Cannabis will be the burning issue facing Santa Barbara County officials in two meetings this week, with the Board of Supervisors assessing the options for taxing the industry and a related ballot measure, and the Planning Commission weighing in on proposed land-use and zoning ordinance amendments to regulate cannabis operations.
The supervisors meeting is scheduled for 9 a.m. Tuesday in the Board Hearing Room on the Fourth Floor of the County Administration Building at 105 E. Anapamu St., Santa Barbara.
Planning commissioners are slated to meet at 9 a.m. Wednesday in Room 17 of the Engineering Building at 123 E. Anapamu St.
Initially, supervisors were given the options for taxing cannabis operations based on their square footage, per ounce of product or as a percentage of gross receipts, with medical and nonmedical marijuana taxed at the same or different rates, either countywide or just in the unincorporated areas.
Other options included setting a “not to exceed” amount, establishing rates by license type, including a sunset clause and determining the frequency of collection.
On Tuesday, the board will consider two tax rate options — one hammered out by county staff based on previous board discussions of the initial options, and the other submitted as an alternative by the cannabis industry.
However, the staff is only recommending its option developed with industry input.
That version would establish rates based on license types, applying a 2 percent tax on gross receipts for nurseries and distributors, 4 percent on cultivators and manufacturers and 6 percent on retailers.
For vertically integrated operations, the tax rate would be capped at 8 percent.
The goal of the rates, as directed by the board, are to not exceed 30 percent when combined with the taxes the state will be assessing.
The tax would apply to medical and nonmedical cannabis alike, affect only businesses in the unincorporated area and have no sunset clause. The frequency of collection would be determined by the treasurer-tax collector.
Supervisors have a choice of setting up assessments as a general tax, which could be used for any county expense, or a special tax, which could only be used for expenses designated prior to its approval. Either way, because it will be a new tax, it must be approved by voters before it can be enacted.
The staff is recommending a general tax, which will require a four-fifths vote by the board to place it on the ballot but only a majority vote by the public for approval.
Only a majority vote by the board would be needed to put a special tax on the ballot, but it would require a two-thirds majority vote by the public.
All of the taxation plans — as well as the land-use, zoning and licensing ordinances that have yet to be approved — will hinge on voters approving whatever tax measure appears on the ballot as well as the county’s ability to deposit the funds in a financial institution.

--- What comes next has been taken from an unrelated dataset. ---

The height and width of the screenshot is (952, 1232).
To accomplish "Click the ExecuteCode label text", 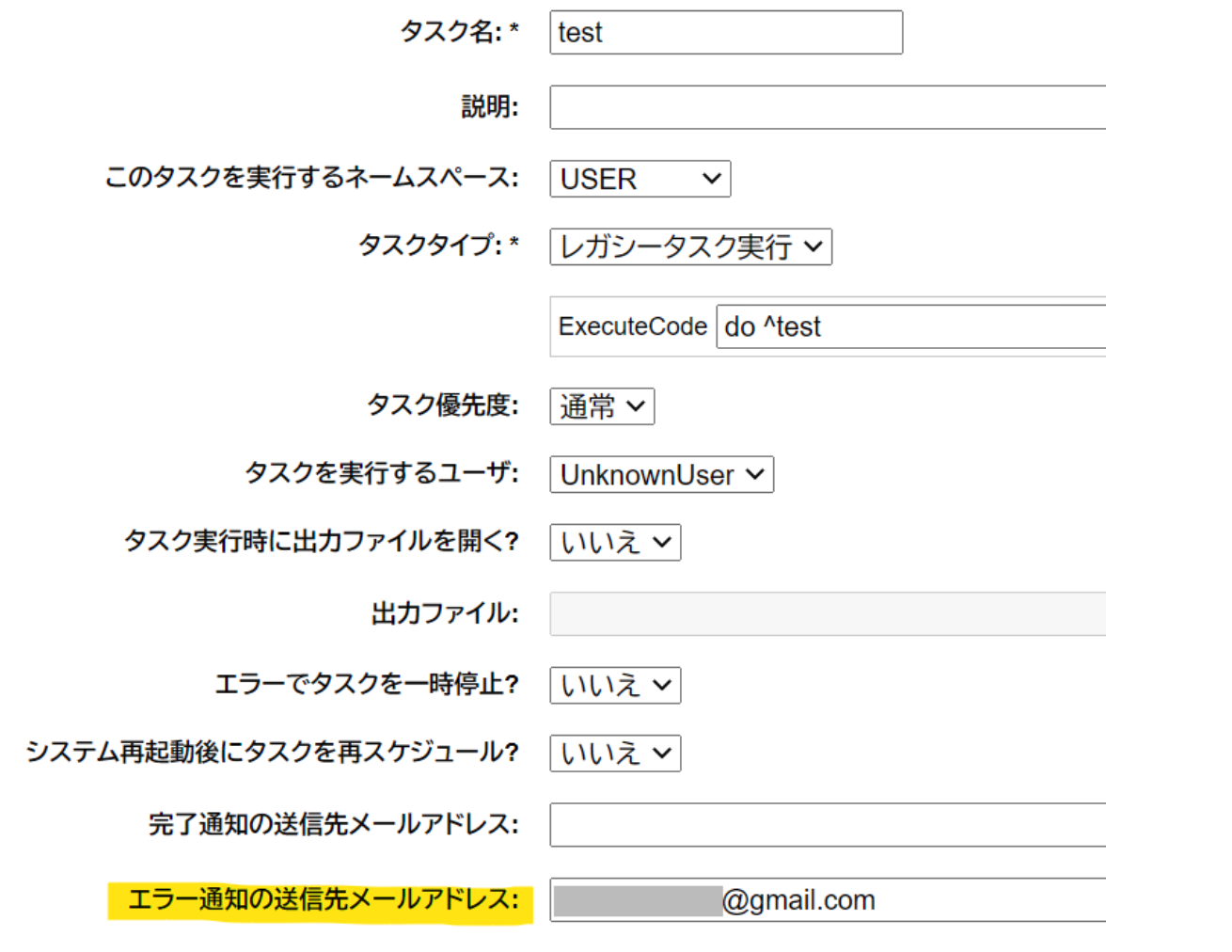I will click(x=632, y=326).
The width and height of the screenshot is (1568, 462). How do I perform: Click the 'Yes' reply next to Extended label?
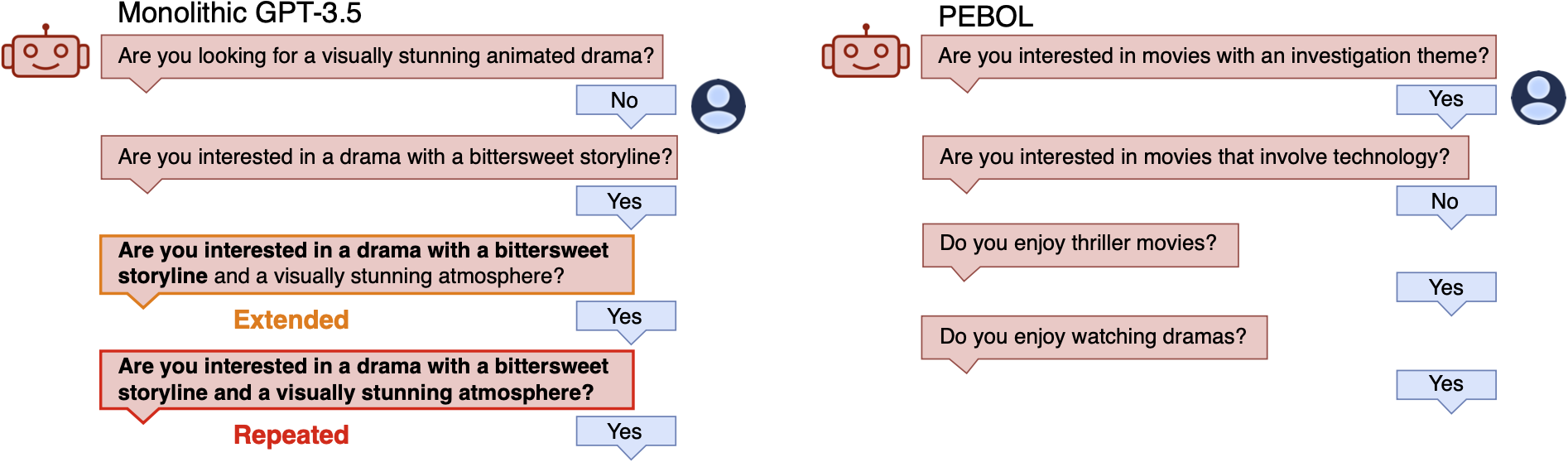[x=625, y=316]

If the tax measure fails or if no financial institution will accept the funds, the supervisors are likely to simply ban all cannabis operations in the county.
The county also plans to segregate all revenues from cannabis license fees and taxes from all other county revenues, which according to staff would require either significant changes to the county’s accounting process or a duplication of those processes, leading to increased costs.
If supervisors can agree on a taxation plan and language for a ballot measure Tuesday, staff will be directed to return with final versions of both for approval at the Jan. 30 meeting, which would allow the measure to be placed on the June ballot.
If they can’t agree, the delay might mean holding the tax measure until the November ballot.
On Wednesday, the Planning Commission plans to hold a public hearing on land-use ordinance amendments and a licensing program for cannabis operations, then formulate a recommendation to the Board of Supervisors.
The staff is recommending that commercial cannabis operations be prohibited within 600 feet of a school or day care or youth center, with manufacturing and distribution operations only allowed as an accessory use to cultivation in the AG-I and AG-II zones.
Cultivation on lots in existing developed rural neighborhoods that would use a roadway through the neighborhood for access would have to obtain a conditional use permit.
General development standards for cannabis operations would include energy conservation, fencing and security, landscape and screening, lighting, noise and odor abatement plans.
Cultivation operations would have to avoid prime soils, could not use lighting in hoop houses, would require transportation management plans and incorporate water-saving features.
Manufacturing could only be used as an accessory to cultivation, would not be allowed as part of a home occupation or cottage food operation and, if volatile chemicals are used, would require a training program for employees.
Distribution also would be allowed only as an accessory to cultivation.
Microbusinesses could have a retail component but delivery would only be allowed as a retail option in the AG-II zones.
Cannabis cultivation and support facilities would be considered compatible on lands under agricultural preserve contracts, but manufacturing — except for extraction — as well as retail sales, testing and marketing would be prohibited on Williamson Act lands.
Processing, distribution and manufacturing — extraction only — of cannabis from off-site sources would be allowed but limited to 49 percent of the total volume of cannabis processed on the premises.